#### MATERIAL PROVIDED
-.-.-
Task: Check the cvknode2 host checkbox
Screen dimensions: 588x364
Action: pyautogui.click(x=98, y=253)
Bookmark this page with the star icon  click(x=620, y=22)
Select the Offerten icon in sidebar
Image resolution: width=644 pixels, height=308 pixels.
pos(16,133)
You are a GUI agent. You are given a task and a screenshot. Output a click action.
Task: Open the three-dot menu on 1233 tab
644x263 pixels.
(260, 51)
-.-.-
#### ASSIGNMENT
Where does the string "icon" occur in the data above? Copy every line that holds it.

#### PROBLEM SOLUTION
Bookmark this page with the star icon  click(x=620, y=22)
Select the Offerten icon in sidebar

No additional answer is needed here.